Building on AWS: From First S3 Bucket to Full-Stack Serverless

March 1, 2024

AWS infrastructure evolution from static hosting and backups to serverless applications with Lambda, API Gateway, DynamoDB, and edge computing

Where It Started

As IT Manager at a distribution company, I moved the first workloads to AWS: S3 for static hosting and off-site backups, CloudFront for content delivery, CloudWatch for monitoring. Basic but effective -it replaced single-site risk with reliable cloud storage and cut page load times for a geographically distributed customer base.

Initial stack: S3, CloudFront, IAM, CloudWatch, lifecycle policies for cost control, automated backup uploads from on-premises systems. Restore procedures tested and documented.

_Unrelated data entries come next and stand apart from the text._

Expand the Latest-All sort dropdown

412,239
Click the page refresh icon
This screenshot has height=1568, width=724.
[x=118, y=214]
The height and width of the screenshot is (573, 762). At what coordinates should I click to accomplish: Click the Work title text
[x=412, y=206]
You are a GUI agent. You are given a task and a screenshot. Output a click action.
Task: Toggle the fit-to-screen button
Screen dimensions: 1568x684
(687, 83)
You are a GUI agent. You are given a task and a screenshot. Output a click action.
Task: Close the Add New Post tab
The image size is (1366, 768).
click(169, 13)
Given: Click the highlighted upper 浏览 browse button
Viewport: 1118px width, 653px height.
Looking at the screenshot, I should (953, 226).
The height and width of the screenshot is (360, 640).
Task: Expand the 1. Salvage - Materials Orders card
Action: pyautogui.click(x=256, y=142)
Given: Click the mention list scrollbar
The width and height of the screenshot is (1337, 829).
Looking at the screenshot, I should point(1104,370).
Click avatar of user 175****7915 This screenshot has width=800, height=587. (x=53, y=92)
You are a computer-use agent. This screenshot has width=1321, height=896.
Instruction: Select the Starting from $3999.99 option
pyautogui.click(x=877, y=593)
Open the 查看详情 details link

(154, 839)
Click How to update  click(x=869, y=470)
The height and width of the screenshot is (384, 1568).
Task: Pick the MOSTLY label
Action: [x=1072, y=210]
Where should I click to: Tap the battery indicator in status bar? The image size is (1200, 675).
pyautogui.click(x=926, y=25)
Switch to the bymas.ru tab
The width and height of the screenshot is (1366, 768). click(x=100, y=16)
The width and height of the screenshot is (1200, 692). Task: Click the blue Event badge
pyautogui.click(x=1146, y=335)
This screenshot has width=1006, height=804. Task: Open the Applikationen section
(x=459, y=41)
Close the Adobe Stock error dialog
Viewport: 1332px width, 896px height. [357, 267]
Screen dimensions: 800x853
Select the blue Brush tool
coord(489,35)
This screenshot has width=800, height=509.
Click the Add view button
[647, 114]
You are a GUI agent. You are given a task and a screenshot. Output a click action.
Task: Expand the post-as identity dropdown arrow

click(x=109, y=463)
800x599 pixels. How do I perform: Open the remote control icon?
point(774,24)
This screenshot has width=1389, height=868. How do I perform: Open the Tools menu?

That was the foundation. The scope has expanded significantly since.

What It Looks Like Now

The infrastructure behind glyph.sh is a good example of where things stand today. It’s a fully serverless architecture on AWS:

Compute & API:

  • Lambda functions handling backend logic
  • API Gateway for RESTful endpoints
  • Lambda@Edge for request/response manipulation at the CDN layer

Storage & Data:

  • S3 for static assets and hosting
  • DynamoDB for structured data
  • CloudFront for global content delivery with custom cache behaviors

Networking & DNS:

  • Route53 for DNS management
  • ACM for SSL/TLS certificates
  • WAF rules protecting API endpoints and blocking malicious traffic

Monitoring & Cost:

  • CloudWatch dashboards, alarms, and log aggregation
  • Budget alerts and cost allocation tags
  • Infrastructure defined in code for repeatable deployments

Results

  • Sub-second API response times through Lambda and API Gateway
  • Global content delivery via CloudFront with edge caching
  • Monthly cost around $15-20 for the full stack including security services (GuardDuty, Security Hub, CloudTrail) - serverless means paying only for what runs, and security monitoring accounts for most of the bill
  • 99.9%+ uptime without managing a single server
  • WAF blocking malicious requests before they reach application logic
  • Zero-downtime deployments through infrastructure automation

The Progression

The jump from “S3 bucket for backups” to “serverless application with edge computing” didn’t happen overnight. Each project added services and forced deeper understanding of how AWS pieces fit together. Writing IAM policies that actually follow least privilege. Configuring DynamoDB capacity modes for cost vs. performance tradeoffs. Getting Lambda@Edge functions to behave correctly in CloudFront’s execution model.

Every service I’ve deployed is one I’ve configured, debugged, and run in production.